Cross: Hello and welcome to 73 and sunny, the podcast about the journey of getting things just right. We talked to sales, tech and marketing leaders about how they’re growing, dialing in best practices and getting closer to that sweet spot. This episode will be especially helpful if you’re a part of a business that would like to decrease your customer churn.
We are super lucky to have what can only be described as a client success and account management guru. We are colleagues at verse. ai and I have personally seen her transform a situation where we have a solid product, but also a decent amount of churn. Into a customer first sticky renewal machine, VP of customer success at Verse.ai, welcome Cassandra Pazderny. Thanks for being here, Cassandra.
Cassandra: Thank you so much for having me.

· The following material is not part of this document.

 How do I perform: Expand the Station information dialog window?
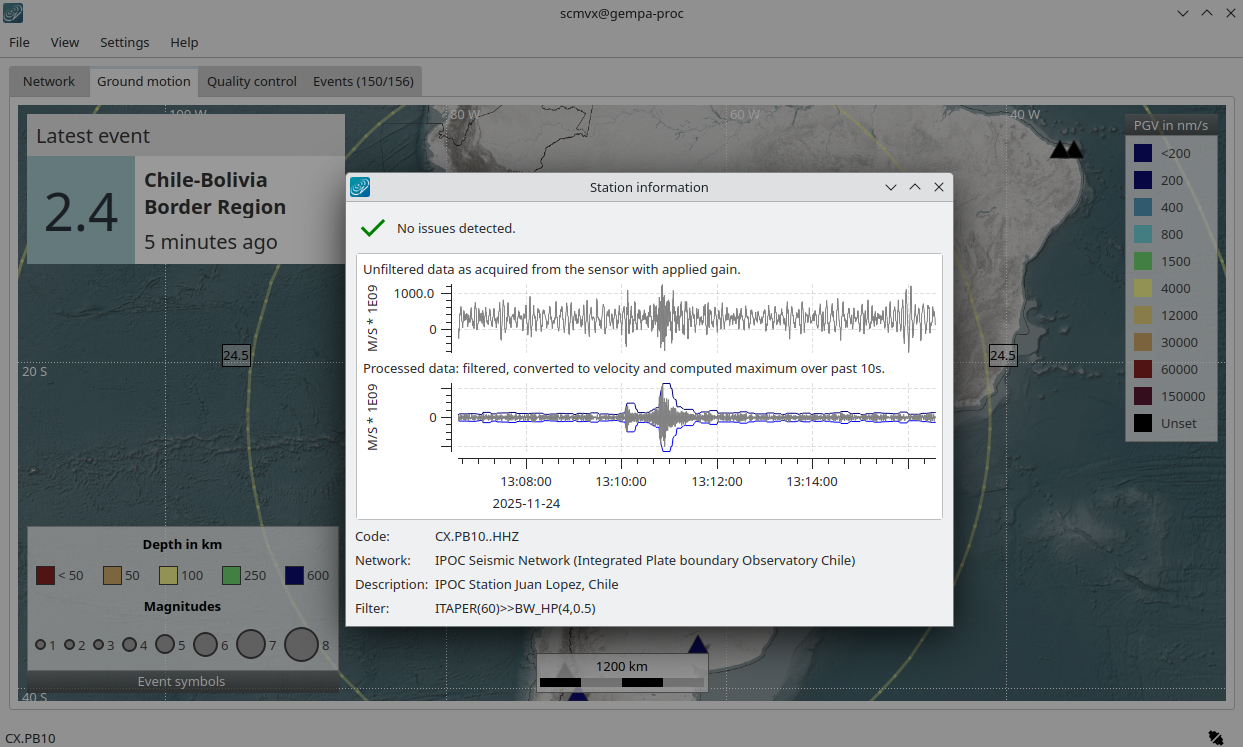point(914,187)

Cross: I thought it would be a good place to start. First of all, everybody knows we’re colleagues at first, no hiding the ball here. We work together and this podcast will be a little bit verse centric, but the lessons remain general and valuable across different industries.
So although this is going to be mostly about verse and customer success here, there are a lot of takeaways, but I wanted to start with what you’ve experienced when you first got to verse. When starting with a new company, what are things that you’re looking to correct it first? What are low hanging fruit or red flags in terms of the customer success process?
Cassandra: Great question. So when I first came to verse about a year ago. I was immediately impressed by our really collaborative culture more than anything. And so it was really refreshing to feel like I could voice different ideas or opinions and everyone would really jump on it immediately to try to implement changes.
So I think that’s really important as a customer success leader to be effective, to know that you have a company that will get behind you and your ideas and be flexible and agile. And it was also really awesome to see how seriously we take our customer feedback, because I spent. A lot of time during those first few months, really interviewing customers to better understand the lay of the land and figure out, what’s working well, what’s not, what opportunities do I have to really make an impact here?
And it was incredible to see how quick the team was to act on that feedback and listen to the voice of the customer and make some changes. So I think that really addresses the second part of your question to regarding the things that I look to try to fix immediately, because I’m a big believer in, if it ain’t broke, don’t fix it.
So I had to identify what is working well before I, figure out what to focus on fixing. And once I determine those focus areas, I really plan to implement some strategies and processes that I’ve seen work well to solve those same problems at other organizations I’ve been a part of before.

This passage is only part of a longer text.